Text passage:
================
Defendant answered by general and special demurrers, general denial, and specially denied that it had required plaintiff to stack the 200-pound sacks of flour in the manner alleged without furnishing him assistance, and pleaded that plaintiff was a mature and able-bodied man, so far as it knew, and of ordinary sense, and the work in which he was engaged was simple and did not call for special skill, training, or warning, and that, if he undertook to perform the work in the manner alleged, and was injured thereby, it was due solely to his own negligence, without the intervention of any negligence upon the part of the defendant, and without any direction from it, and of his own volition, when he knew, or should have known, in the exercise of ordinary care for his own safety, that he could not stack said 200-pound sacks, 4 high, without assistance; that the size and weight of the sacks and the- difficulty of handling them were matters that were open and obvious, and such acts and conduct upon his part were negligence, which negligence was the proximate cause of his injuries; that the plaintiff represented himself to be sound and fully able to do the work which his employment generally required, and did not inform the defendant of having undergone an operation for appendicitis, and it knew nothing of such condition when it employed him, but, with full knowledge of his own physical weakness, undertook to do the work, which» was too heavy, without being so directed, which was negligence upon his part and the proximate cause of his injury; that the defendant, having become acquainted with plaintiff’s condition at the time he returned! to its employ, gave him light work such as he stated he could do without injury to himself, and he made no complaint of the character of work assigned to him on June 10, 1924, when he claims to have received his *236 additional injuries, and he was negligent in undertaking to do work too heavy and which he was not directed to do by the defendant, and was the judge of such work as he was able to do. The defendant also specially pleaded that plaintiff had executed a release to it for all damages sustained by him.

Both parties filed supplemental-pleadings, but we deem it unnecessary to make a statement of the matters therein alleged.

Upon the answers of the jury to special issues submitted, the court rendered judgment against the defendant, who is appellant herein, and in favor of plaintiff, who is appellee, for the sum of $7,500.

The first four assignments present, as error, the action of the trial court in refusing to give the requested instruction directing the jury to return a verdict for appellant, because of the insufficiency of the testimony to authorize a judgment for appellee.

The record shows, without contradiction, that appellee was 27 years old, was in good health, and had recovered entirely, so far as he knew, from the effects of the operation he had undergone for appendicitis; that he had been performing various kinds of physical labor of a character to warrant him in believing that his recovery was complete; that he was directed by the foreman to do the work of stacking the 200-pound sacks of flour on the trucks, one upon the other, 4 high, by himself; that this was exceedingly heavy work and required great strength and exertion to perform it.
================
(Records from a dataset)
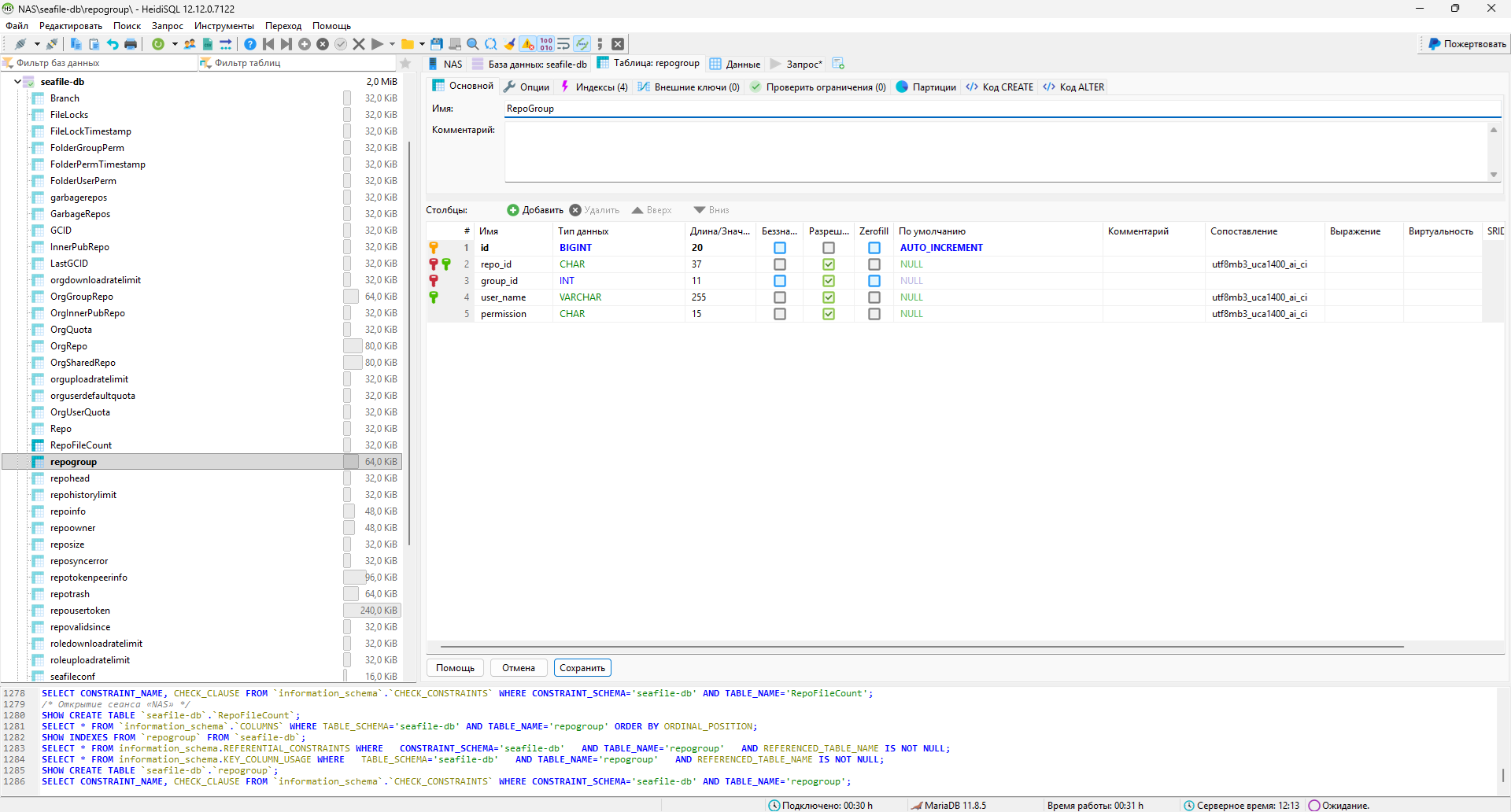The image size is (1511, 812).
Task: Click the Добавить column button
Action: coord(535,210)
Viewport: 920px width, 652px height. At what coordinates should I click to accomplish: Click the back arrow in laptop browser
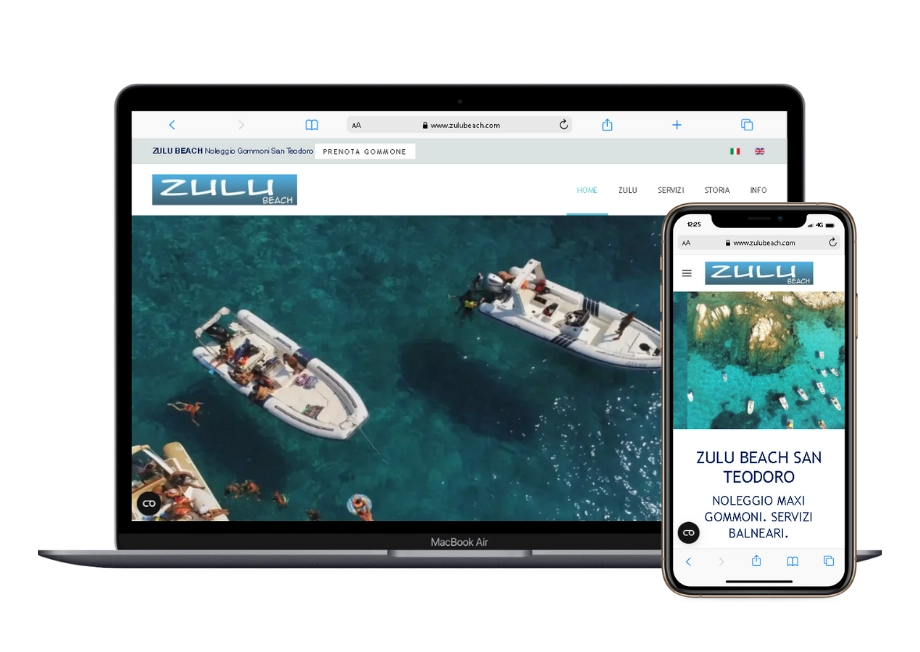click(x=172, y=125)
================
Aim of the exercise: In the court opinion, how much did the judgment in favor of the plaintiff amount to?

Exercise response: $7,500